START Records supplied

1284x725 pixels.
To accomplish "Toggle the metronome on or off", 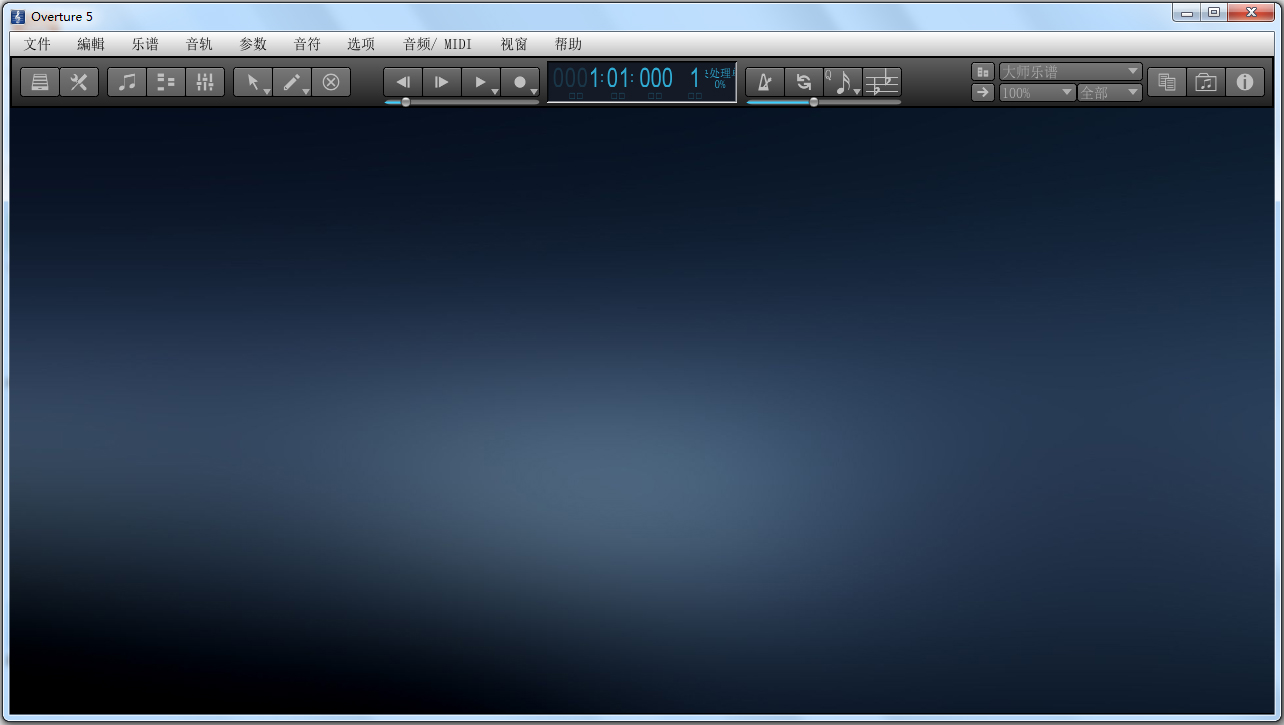I will coord(764,83).
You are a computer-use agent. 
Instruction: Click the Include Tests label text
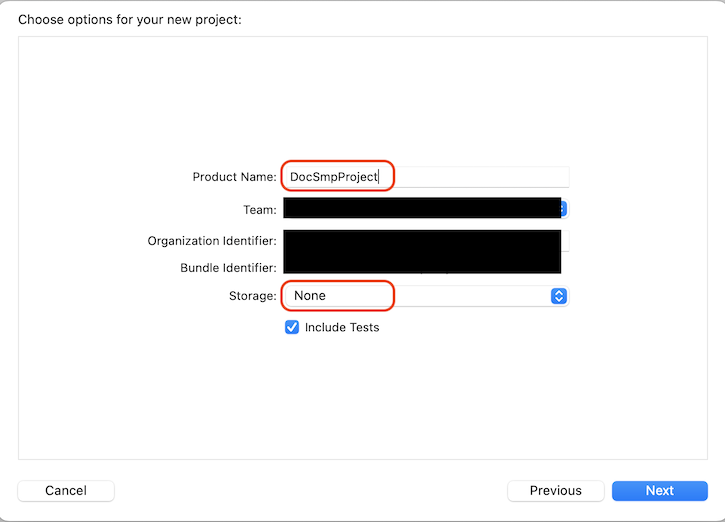click(x=342, y=327)
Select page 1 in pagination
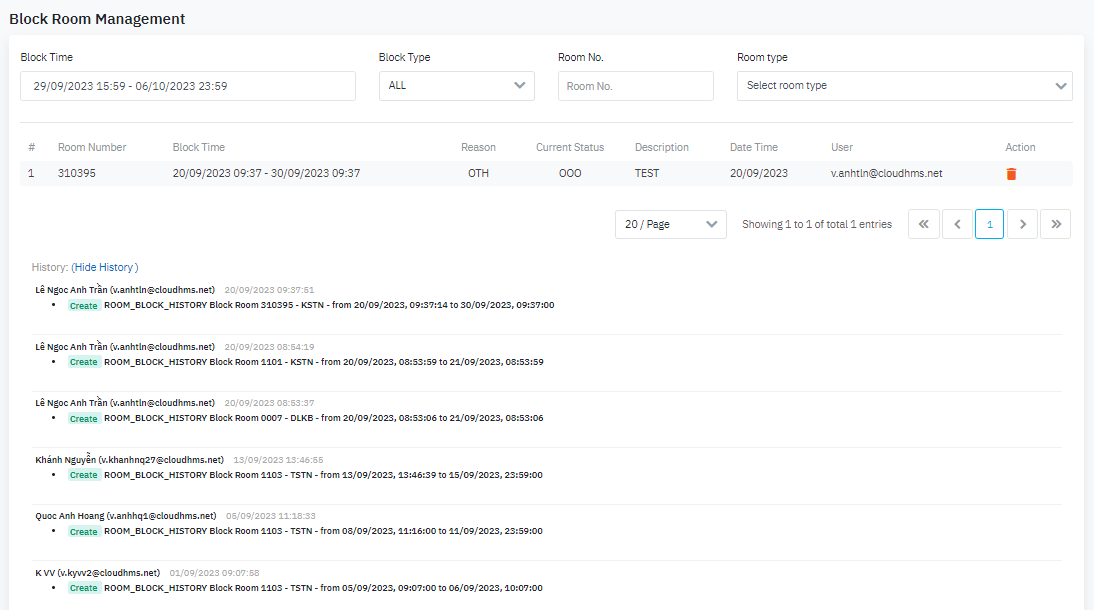 [989, 225]
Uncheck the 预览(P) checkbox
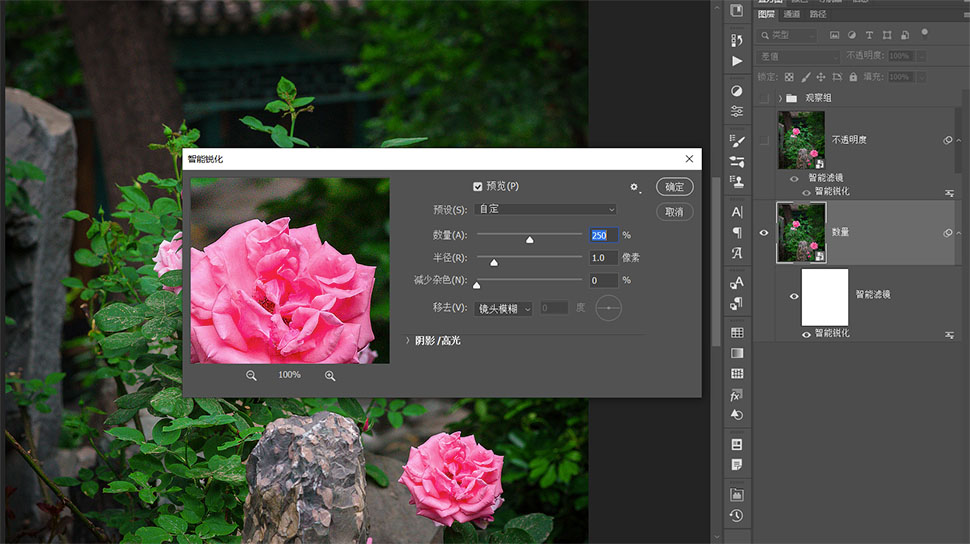 [x=478, y=186]
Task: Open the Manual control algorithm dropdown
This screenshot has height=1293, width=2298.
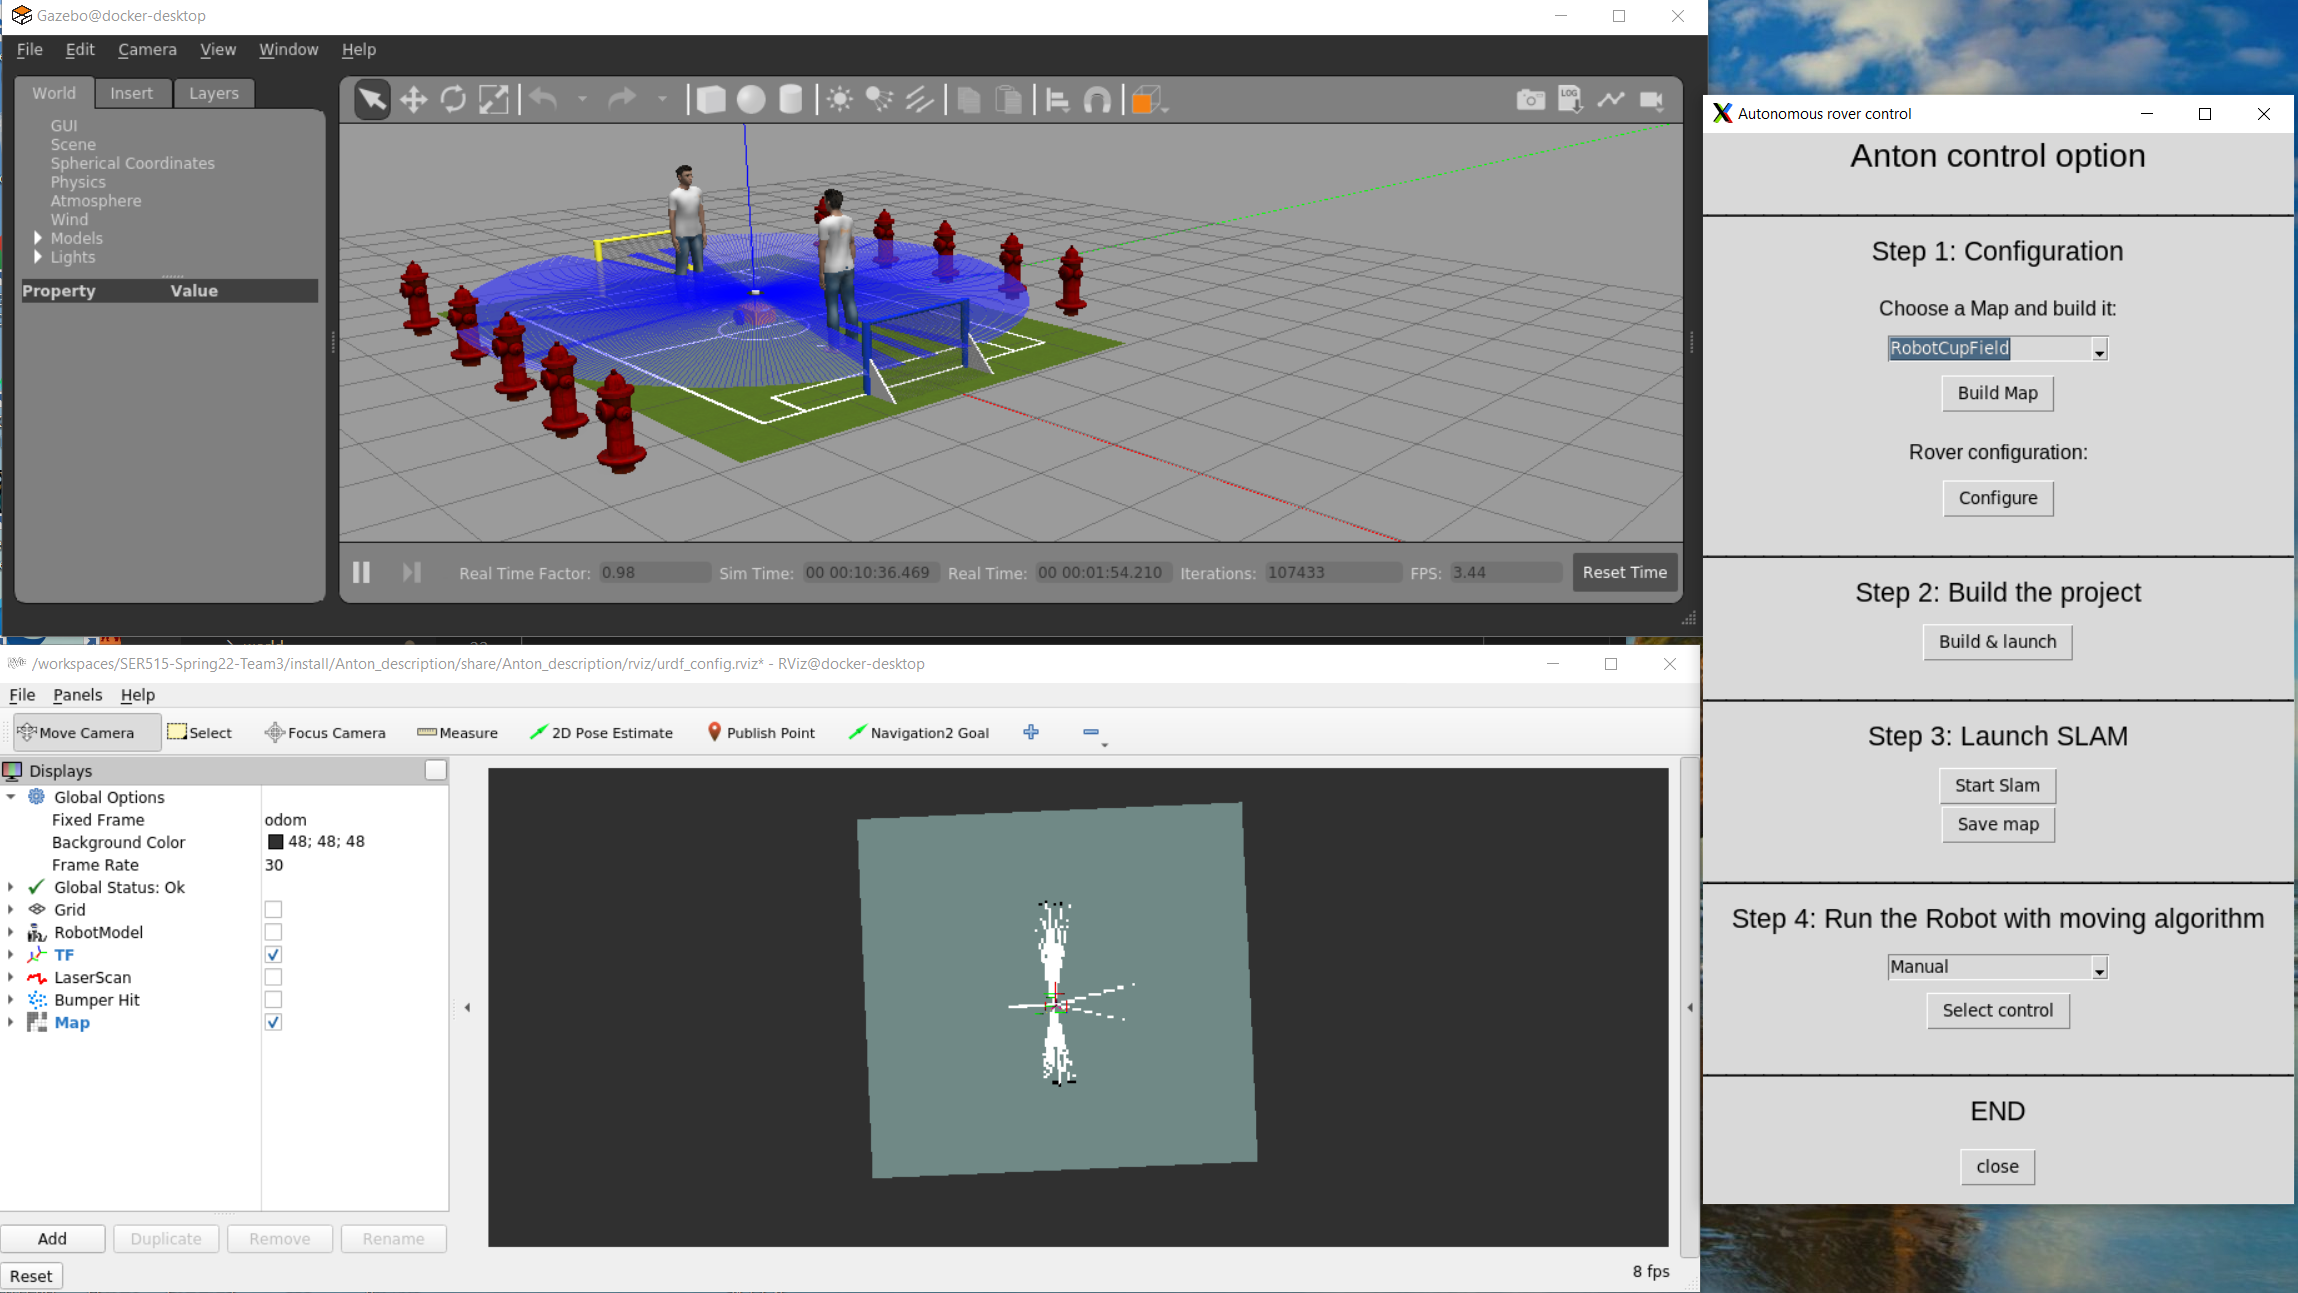Action: point(2099,968)
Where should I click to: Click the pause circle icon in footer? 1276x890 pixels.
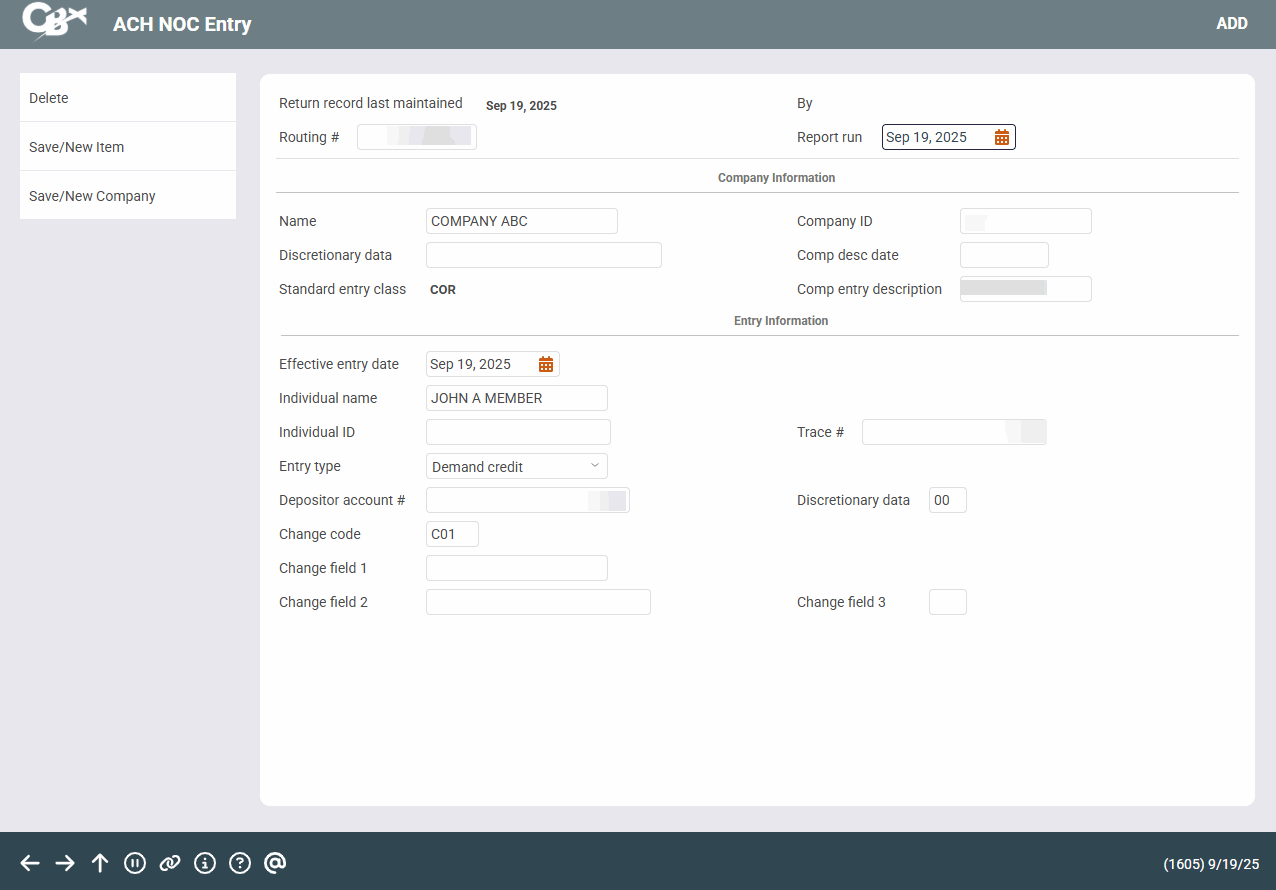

END Records supplied

Problem description =>
Can you copy the material above word for word, starting at the line that contains "You are a computer-use agent." and continuing through its end, leaving out the pictures?

Task solution =>
You are a computer-use agent. 
Instruction: Click the Include Tests label text
click(x=342, y=327)
Select page 1 in pagination
 [989, 225]
Uncheck the 预览(P) checkbox
 [x=478, y=186]
Task: Open the Manual control algorithm dropdown
This screenshot has height=1293, width=2298.
Action: point(2099,968)
Where should I click to: Click the pause circle icon in footer? 1276x890 pixels.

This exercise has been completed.